» **DATA EXTRACT**:

——

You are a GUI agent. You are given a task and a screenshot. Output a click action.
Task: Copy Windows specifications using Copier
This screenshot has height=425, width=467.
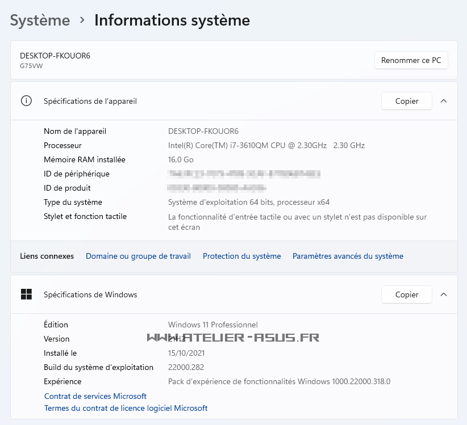point(406,294)
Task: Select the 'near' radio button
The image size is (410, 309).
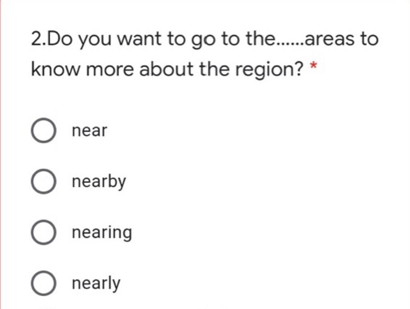Action: pyautogui.click(x=43, y=131)
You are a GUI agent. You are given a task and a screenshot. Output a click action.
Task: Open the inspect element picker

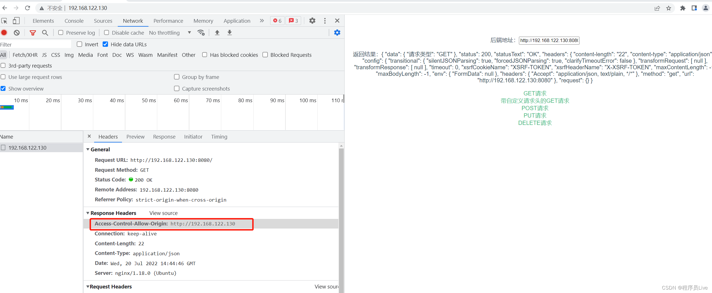(x=4, y=20)
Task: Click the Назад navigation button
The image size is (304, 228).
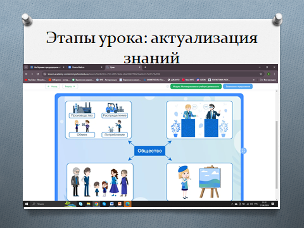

——

» **WHAT TO WORK ON**:
Copy the listing above word for word, leaving out the pictures.

» **EXERCISE RESPONSE**:
You are a GUI agent. You are given a task and a screenshot. Output a click action.
Task: Copy Windows specifications using Copier
This screenshot has height=425, width=467.
point(406,294)
Task: Select the 'near' radio button
The image size is (410, 309).
Action: pyautogui.click(x=43, y=131)
You are a GUI agent. You are given a task and a screenshot. Output a click action.
Task: Open the inspect element picker

(x=4, y=20)
Task: Click the Назад navigation button
The image size is (304, 228).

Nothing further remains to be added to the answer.